Sul piano tecnico le minacce cibernetiche sono divise in cyber-guerra , cyber-terrorismo, il cyber-spionaggio e la cyber-criminalità ma in realtà spesso i campi si sovrappongono rendendo più difficile la difesa preventiva e l'identificazione degli aggressori. Anche per questo è in crescita costante l'attenzione mostrata dai governi e dagli organismi internazionali nei confronti di questa minaccia forse perché è oggi l'unica in grado di paralizzare completamente le società avanzate a causa della vulnerabilità o quanto meno della criticità delle reti infrastrutturali civili.
«Tutti i settori più nevralgici del funzionamento di una nazione devono essere protetti» ha dichiarato in una recente intervista l'ammiraglio Luciano Zappata per tre anni vice comandante del Transformation Command della Nato a Norfolk (Virginia). «Penso soprattutto a quelli civili perché le strutture militari sono già dotate di sistemi che ne garantiscono una maggiore sicurezza. In Europa siamo in ritardo rispetto agli Stati Uniti ma stiamo recuperando in fretta».

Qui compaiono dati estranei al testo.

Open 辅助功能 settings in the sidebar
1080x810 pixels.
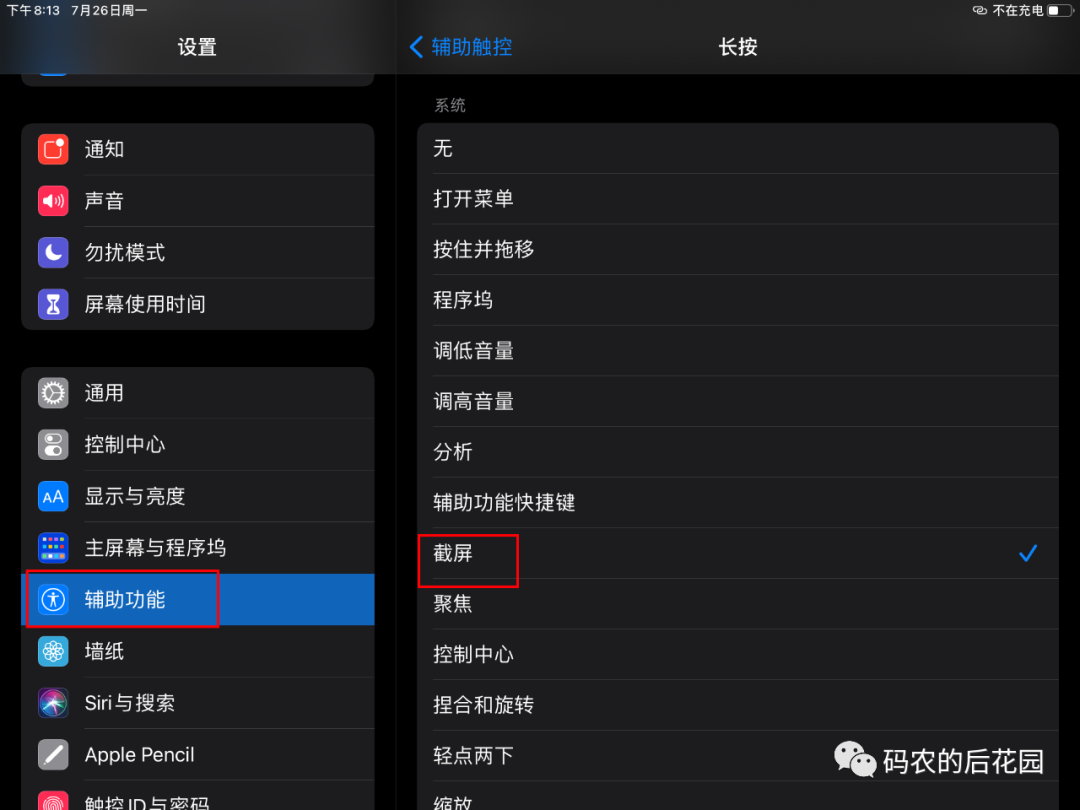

Al summit di Lisbona, il 19 e 20 novembre, la Nato inserirà le cosiddette "minacce ibride" nella propria dottrina strategica dopo che alcuni Paesi membri hanno costituito nel 2008 a Tallin, in Estonia, il "Cooperative Cyber Defence Centre of Excellence" che raccoglie una trentina di esperti incaricati di studiare le minacce contro reti militari e civili (idriche, sanitarie, elettriche, di comunicazione.) e pianificare risposte e controffensive informatiche. Nel documento che verrà presentato a Lisbona, rivelato dal quotidiano tedesco Süddeutsche Zeitung, il segretario generale della Nato, Anders Fogh Rasmussen, sottolinea il rischio di attacchi alle infrastrutture o alle reti di approvvigionamento energetico, ma anche ai sistemi informatici dei Paesi membri.